▶ THE PROBLEM: Set down every record below exactly as it stands, with the pictures omitted.

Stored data
┌──
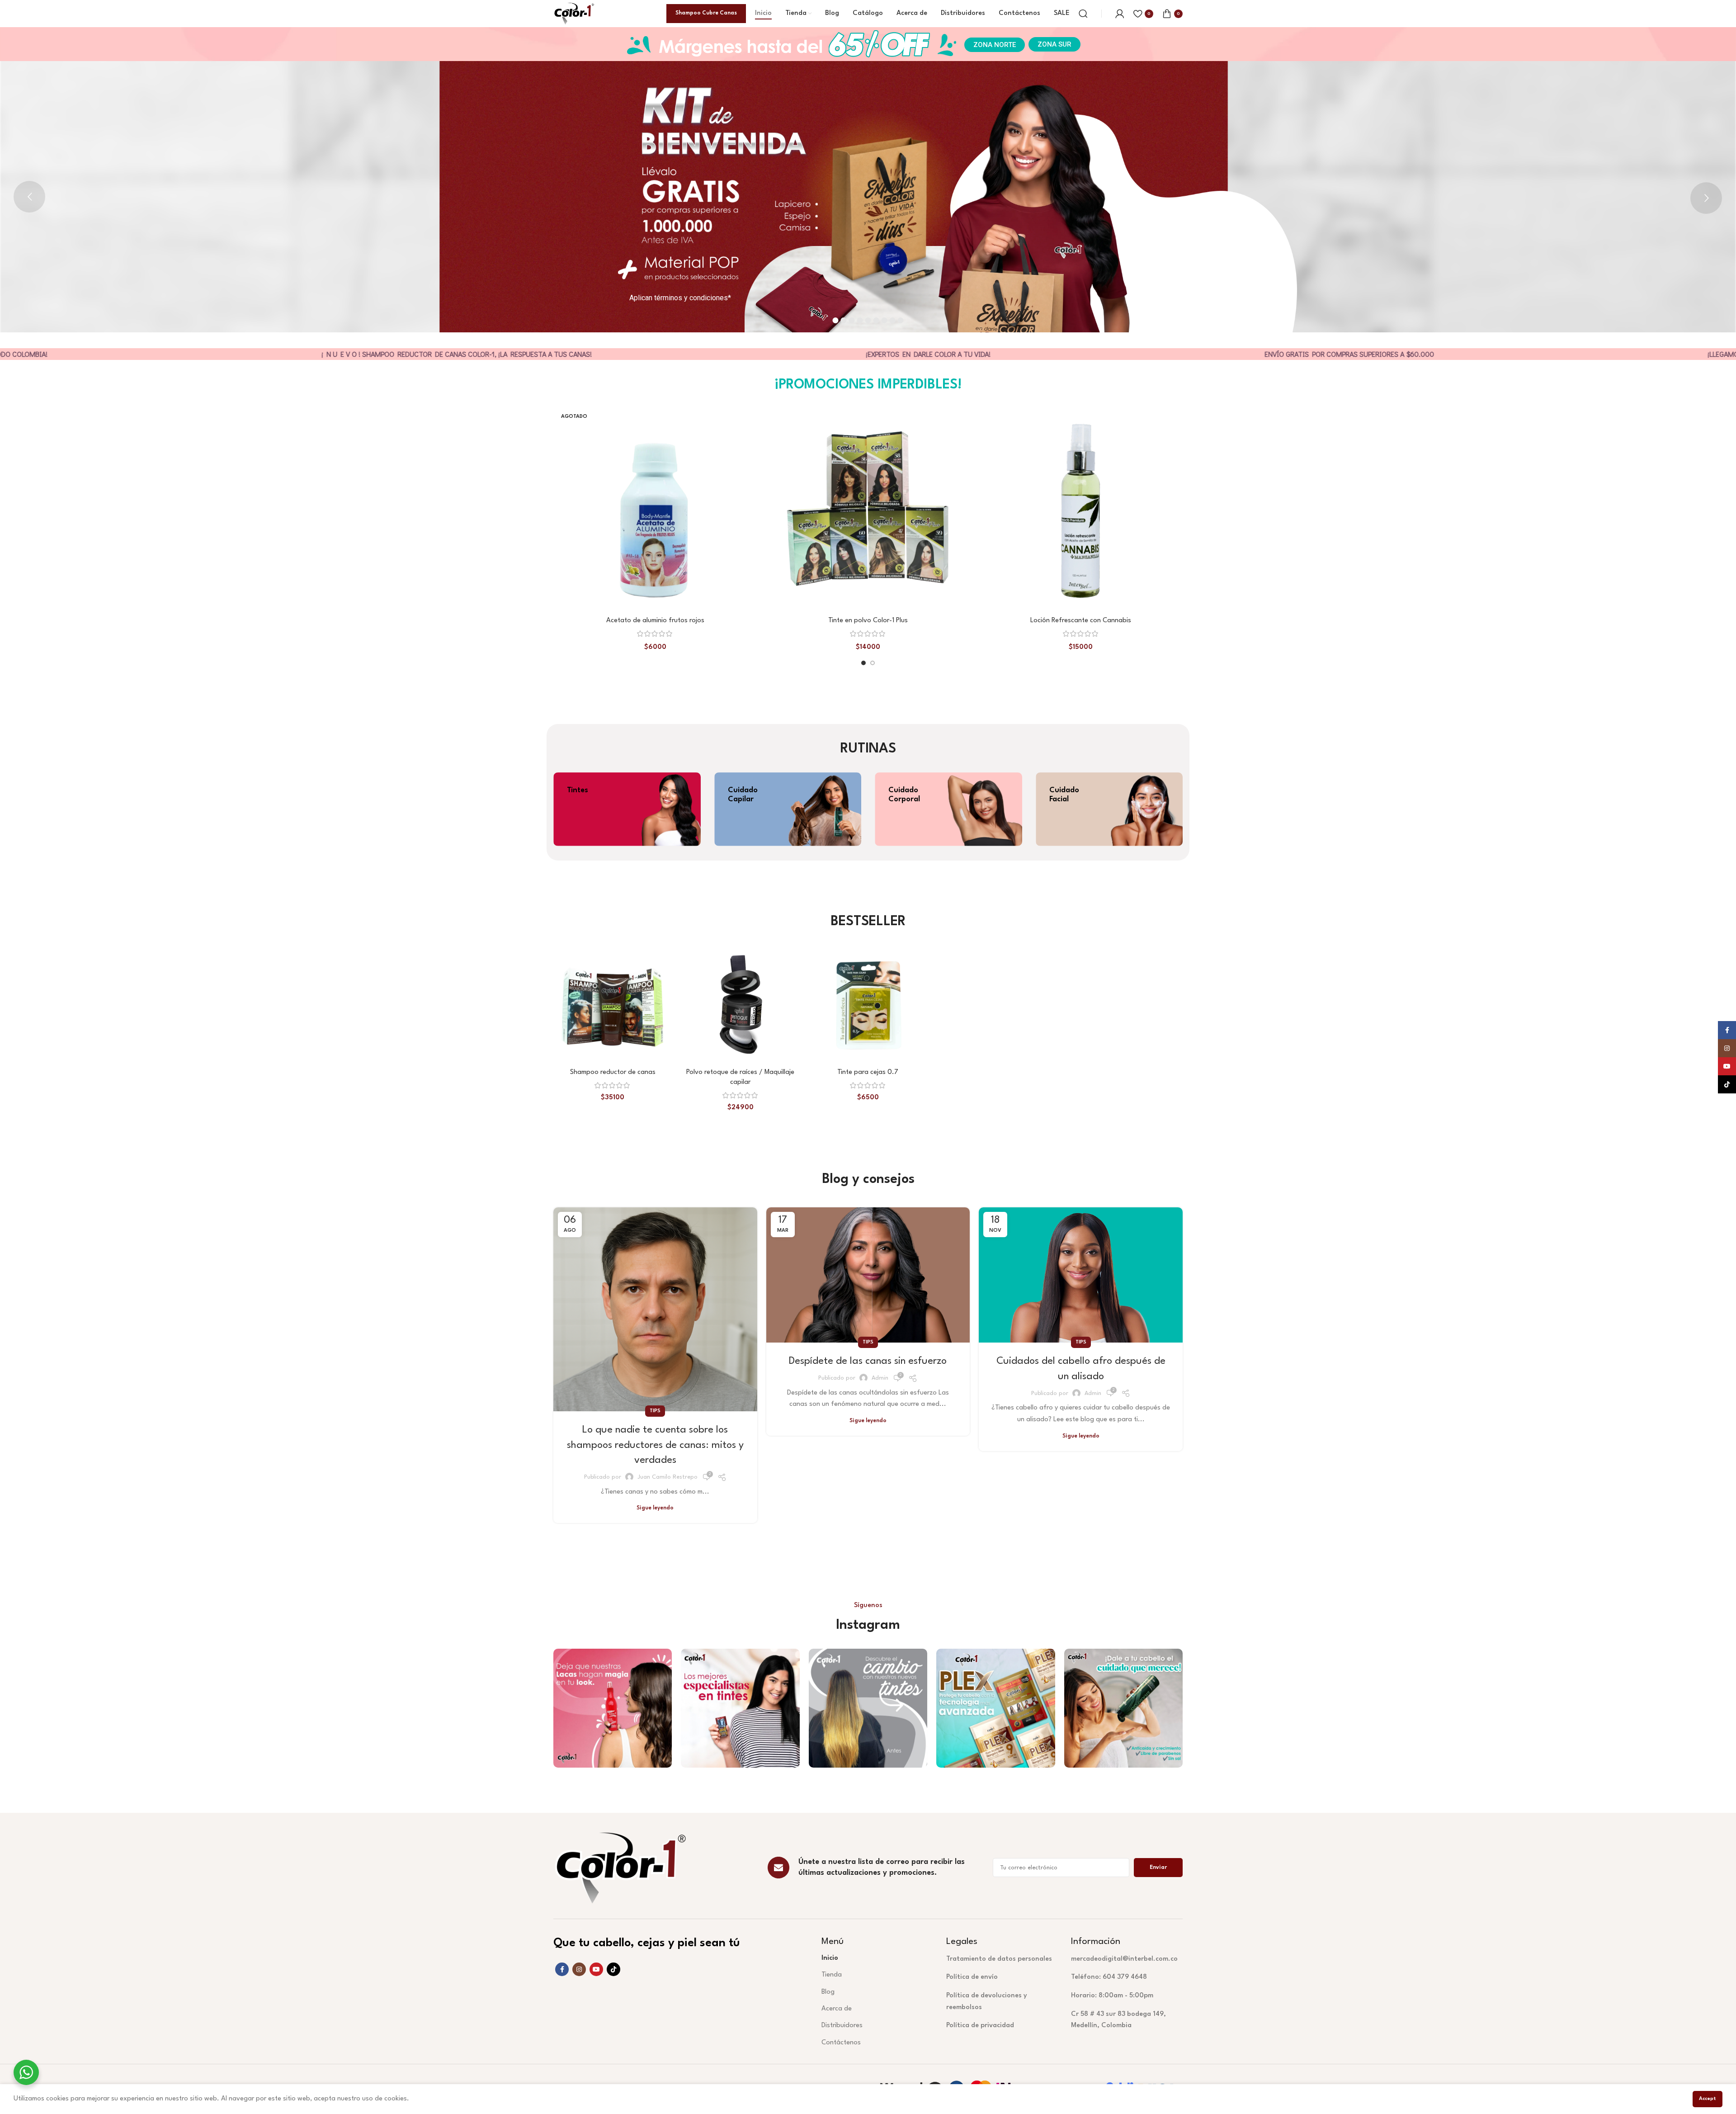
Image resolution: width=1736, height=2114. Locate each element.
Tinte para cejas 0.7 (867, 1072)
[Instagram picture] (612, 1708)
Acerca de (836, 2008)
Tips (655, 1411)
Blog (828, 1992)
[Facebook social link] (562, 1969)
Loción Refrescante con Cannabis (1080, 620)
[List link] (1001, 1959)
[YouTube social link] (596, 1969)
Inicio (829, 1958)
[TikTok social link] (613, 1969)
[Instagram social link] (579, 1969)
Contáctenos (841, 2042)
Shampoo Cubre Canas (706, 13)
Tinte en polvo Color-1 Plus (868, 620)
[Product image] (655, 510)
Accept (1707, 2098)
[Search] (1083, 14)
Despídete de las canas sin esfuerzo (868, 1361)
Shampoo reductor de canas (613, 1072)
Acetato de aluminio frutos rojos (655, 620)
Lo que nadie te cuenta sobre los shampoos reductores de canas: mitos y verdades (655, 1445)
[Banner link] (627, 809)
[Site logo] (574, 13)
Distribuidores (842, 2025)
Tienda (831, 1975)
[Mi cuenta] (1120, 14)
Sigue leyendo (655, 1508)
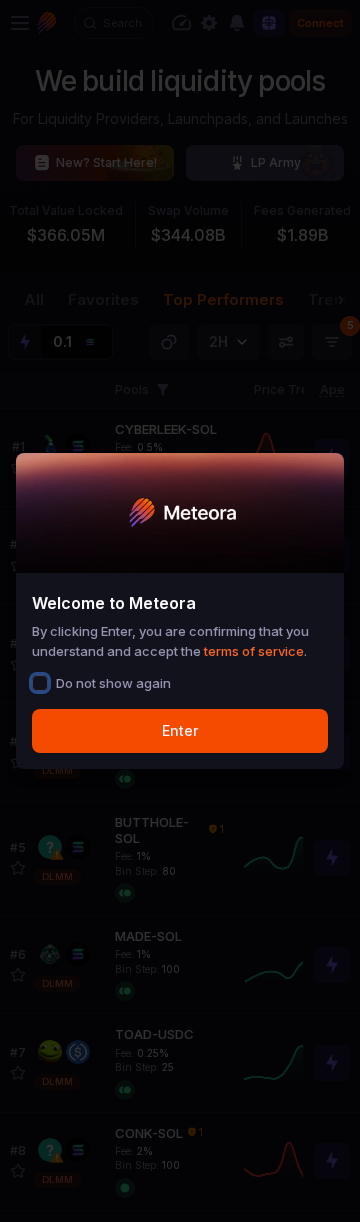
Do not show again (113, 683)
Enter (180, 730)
└──
▶ FINAL ANSWER:
Image resolution: width=1736, height=2114. Locate each element.
Tinte para cejas 0.7 (867, 1072)
[Instagram picture] (612, 1708)
Acerca de (836, 2008)
Tips (655, 1411)
Blog (828, 1992)
[Facebook social link] (562, 1969)
Loción Refrescante con Cannabis (1080, 620)
[List link] (1001, 1959)
[YouTube social link] (596, 1969)
Inicio (829, 1958)
[TikTok social link] (613, 1969)
[Instagram social link] (579, 1969)
Contáctenos (841, 2042)
Shampoo Cubre Canas (706, 13)
Tinte en polvo Color-1 Plus (868, 620)
[Product image] (655, 510)
Accept (1707, 2098)
[Search] (1083, 14)
Despídete de las canas sin esfuerzo (868, 1361)
Shampoo reductor de canas (613, 1072)
Acetato de aluminio frutos rojos (655, 620)
Lo que nadie te cuenta sobre los shampoos reductores de canas: mitos y verdades (655, 1445)
[Banner link] (627, 809)
[Site logo] (574, 13)
Distribuidores (842, 2025)
Tienda (831, 1975)
[Mi cuenta] (1120, 14)
Sigue leyendo (655, 1508)
Do not show again (113, 683)
Enter (180, 730)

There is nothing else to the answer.